Task inputs section start
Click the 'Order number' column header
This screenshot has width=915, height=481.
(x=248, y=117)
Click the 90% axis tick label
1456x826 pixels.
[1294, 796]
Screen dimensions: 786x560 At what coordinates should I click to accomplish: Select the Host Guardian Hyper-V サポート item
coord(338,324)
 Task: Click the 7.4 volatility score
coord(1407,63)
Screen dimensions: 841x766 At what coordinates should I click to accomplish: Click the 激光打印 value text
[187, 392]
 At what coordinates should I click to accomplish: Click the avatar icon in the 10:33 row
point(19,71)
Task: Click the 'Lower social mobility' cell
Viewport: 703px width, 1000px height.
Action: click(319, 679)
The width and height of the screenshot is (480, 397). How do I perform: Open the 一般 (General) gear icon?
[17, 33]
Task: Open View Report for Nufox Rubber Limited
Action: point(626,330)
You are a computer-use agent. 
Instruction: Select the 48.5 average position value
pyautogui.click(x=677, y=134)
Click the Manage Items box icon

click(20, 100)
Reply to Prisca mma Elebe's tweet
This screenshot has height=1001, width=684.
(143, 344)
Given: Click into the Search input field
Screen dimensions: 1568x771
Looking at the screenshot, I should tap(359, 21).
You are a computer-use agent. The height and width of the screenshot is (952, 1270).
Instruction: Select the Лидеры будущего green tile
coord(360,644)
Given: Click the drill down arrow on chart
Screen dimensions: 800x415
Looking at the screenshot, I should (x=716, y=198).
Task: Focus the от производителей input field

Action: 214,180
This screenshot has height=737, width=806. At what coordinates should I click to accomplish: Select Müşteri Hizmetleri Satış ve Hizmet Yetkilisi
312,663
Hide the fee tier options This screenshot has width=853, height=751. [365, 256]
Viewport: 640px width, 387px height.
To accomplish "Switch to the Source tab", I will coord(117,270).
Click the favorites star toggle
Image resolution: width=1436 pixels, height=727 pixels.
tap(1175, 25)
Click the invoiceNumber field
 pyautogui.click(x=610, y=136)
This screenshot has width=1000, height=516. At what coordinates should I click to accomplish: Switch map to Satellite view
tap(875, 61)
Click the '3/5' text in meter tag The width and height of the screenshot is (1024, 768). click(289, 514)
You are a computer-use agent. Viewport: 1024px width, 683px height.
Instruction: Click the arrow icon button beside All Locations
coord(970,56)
Task inputs section end
Problem
Please retype the top of the data exactly, down to and including the line that holds "Given: Click into the Search input field", and nothing further.

Answer space
Click the 'Order number' column header
This screenshot has width=915, height=481.
(x=248, y=117)
Click the 90% axis tick label
1456x826 pixels.
[1294, 796]
Screen dimensions: 786x560 At what coordinates should I click to accomplish: Select the Host Guardian Hyper-V サポート item
coord(338,324)
 Task: Click the 7.4 volatility score
coord(1407,63)
Screen dimensions: 841x766 At what coordinates should I click to accomplish: Click the 激光打印 value text
[187, 392]
 At what coordinates should I click to accomplish: Click the avatar icon in the 10:33 row
point(19,71)
Task: Click the 'Lower social mobility' cell
Viewport: 703px width, 1000px height.
Action: click(319, 679)
The width and height of the screenshot is (480, 397). How do I perform: Open the 一般 (General) gear icon?
[17, 33]
Task: Open View Report for Nufox Rubber Limited
Action: point(626,330)
You are a computer-use agent. 
Instruction: Select the 48.5 average position value
pyautogui.click(x=677, y=134)
Click the Manage Items box icon

click(20, 100)
Reply to Prisca mma Elebe's tweet
This screenshot has height=1001, width=684.
(143, 344)
Given: Click into the Search input field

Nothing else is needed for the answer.